[Saved entries]
________________________________________

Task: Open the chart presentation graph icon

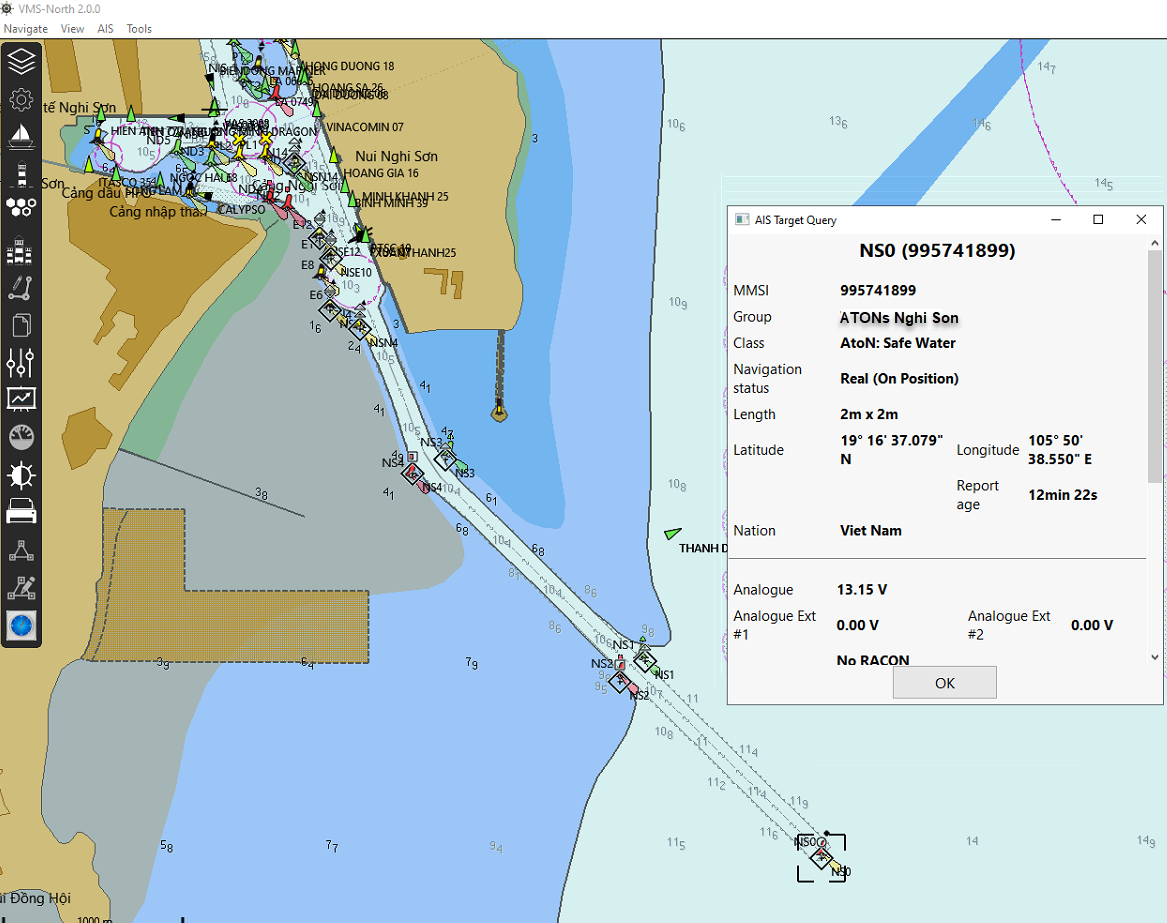Action: pos(21,399)
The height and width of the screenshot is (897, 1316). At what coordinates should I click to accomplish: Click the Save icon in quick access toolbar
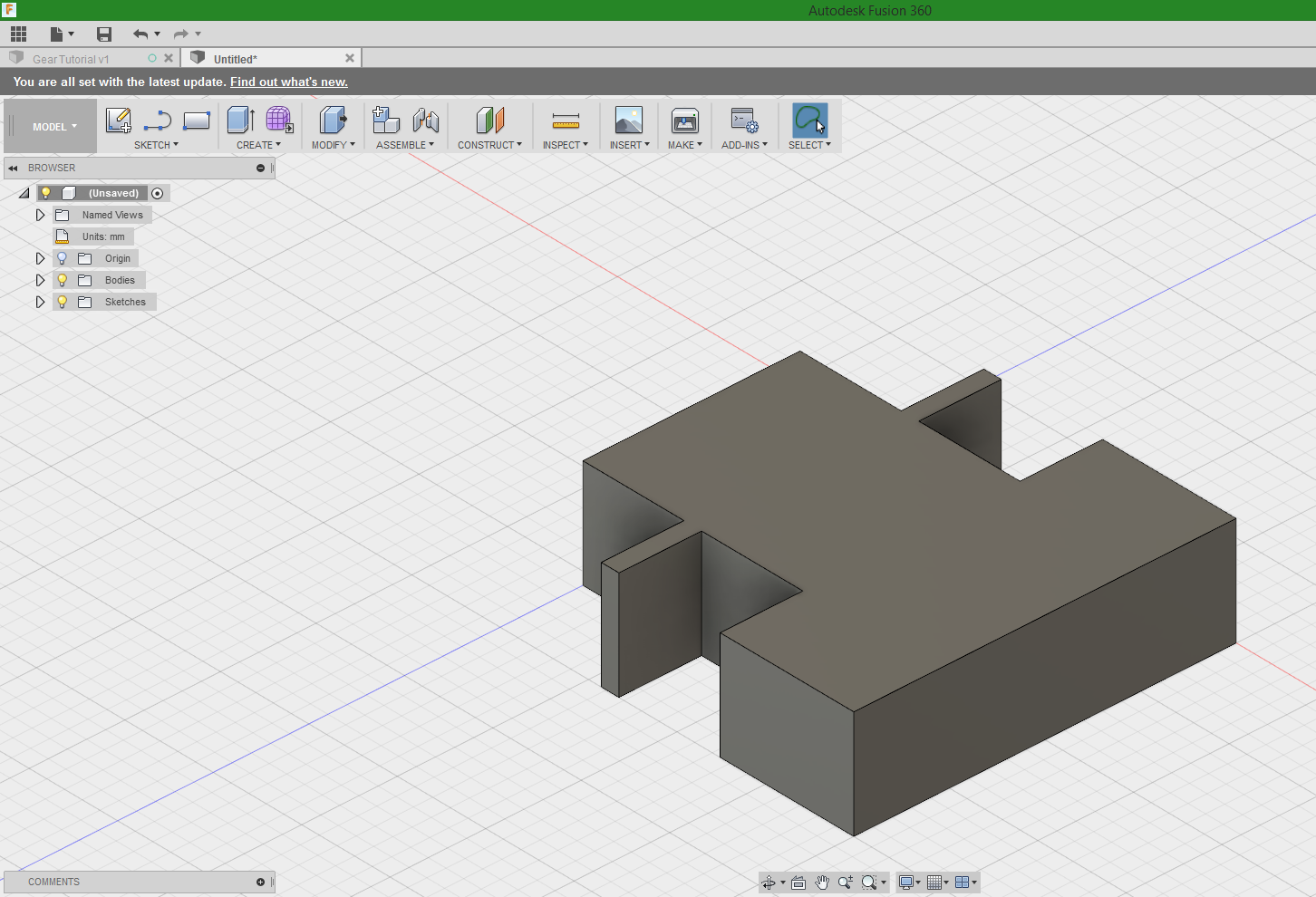pos(103,34)
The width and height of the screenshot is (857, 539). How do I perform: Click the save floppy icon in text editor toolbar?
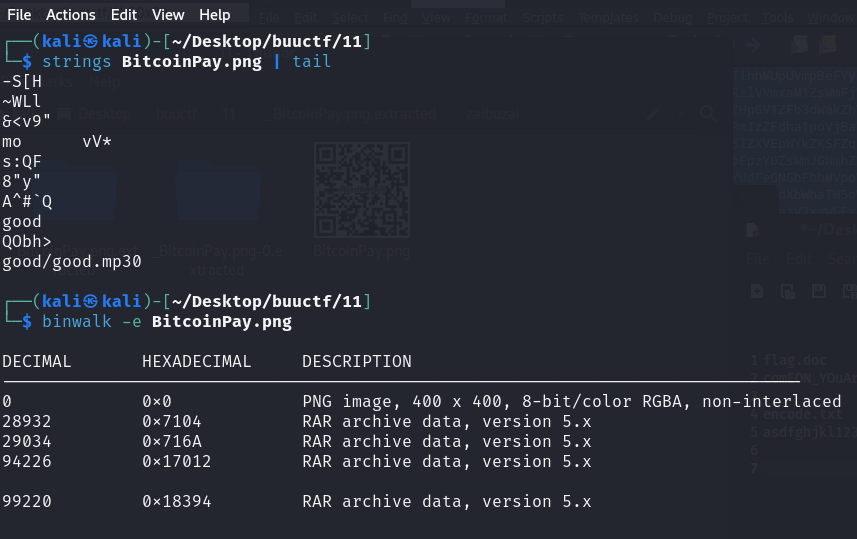tap(819, 291)
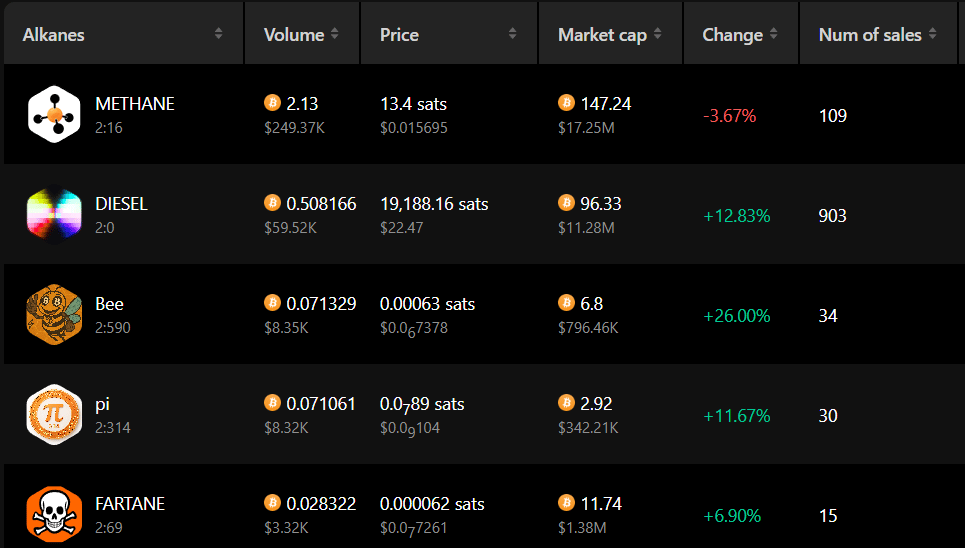This screenshot has height=548, width=965.
Task: Sort by Price using its sort arrows
Action: [x=513, y=34]
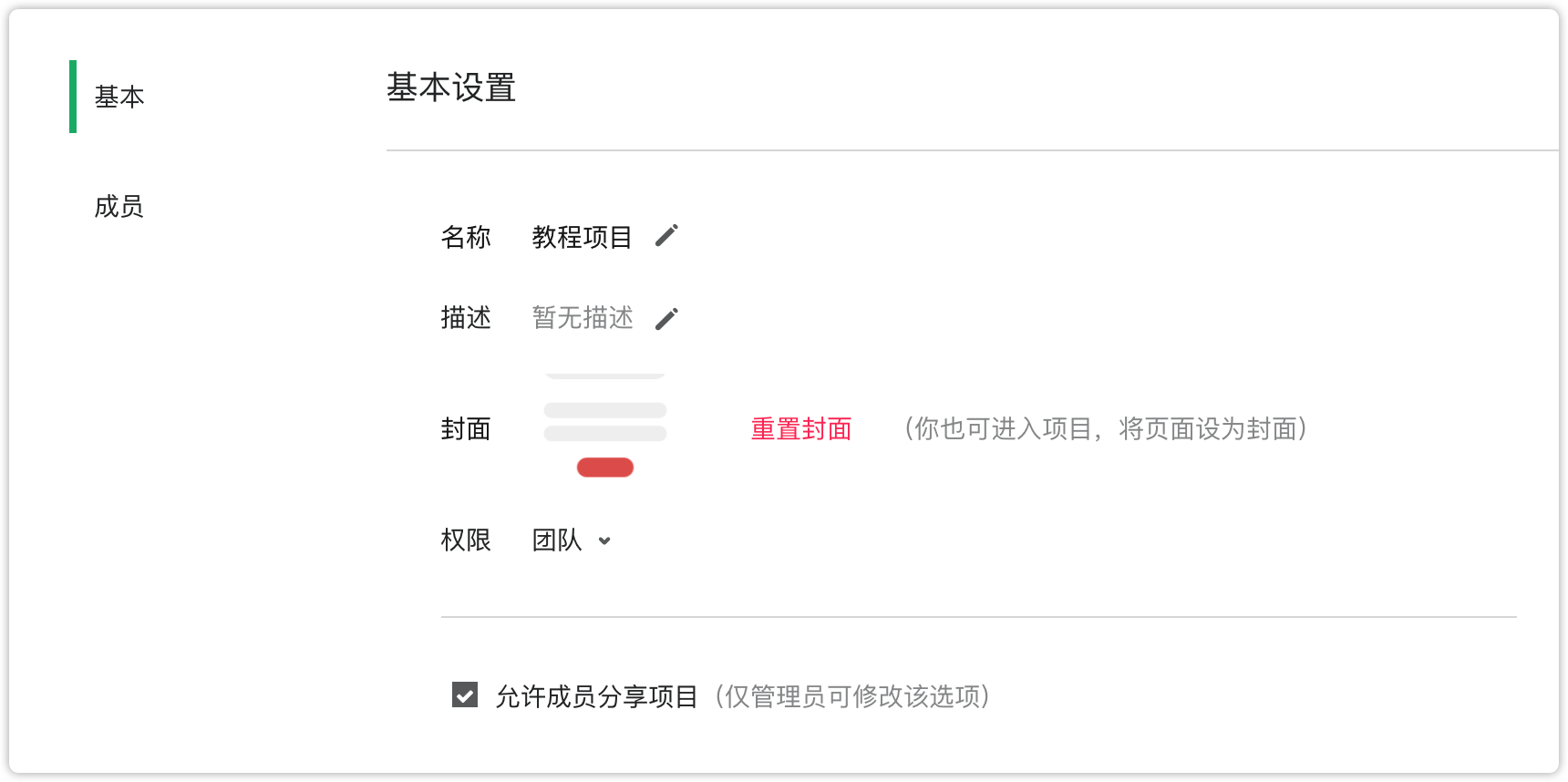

________________________________________

— TASK GOAL —
Reproduce every entry word for word, but skip any pictures.

— THE ANSWER —
Task: Open the chart presentation graph icon

Action: pos(21,399)
The height and width of the screenshot is (897, 1316). At what coordinates should I click to accomplish: Click the Save icon in quick access toolbar
pos(103,34)
The width and height of the screenshot is (857, 539). How do I perform: Click the save floppy icon in text editor toolbar?
tap(819, 291)
This screenshot has height=548, width=965.
Task: Sort by Price using its sort arrows
Action: [x=513, y=34]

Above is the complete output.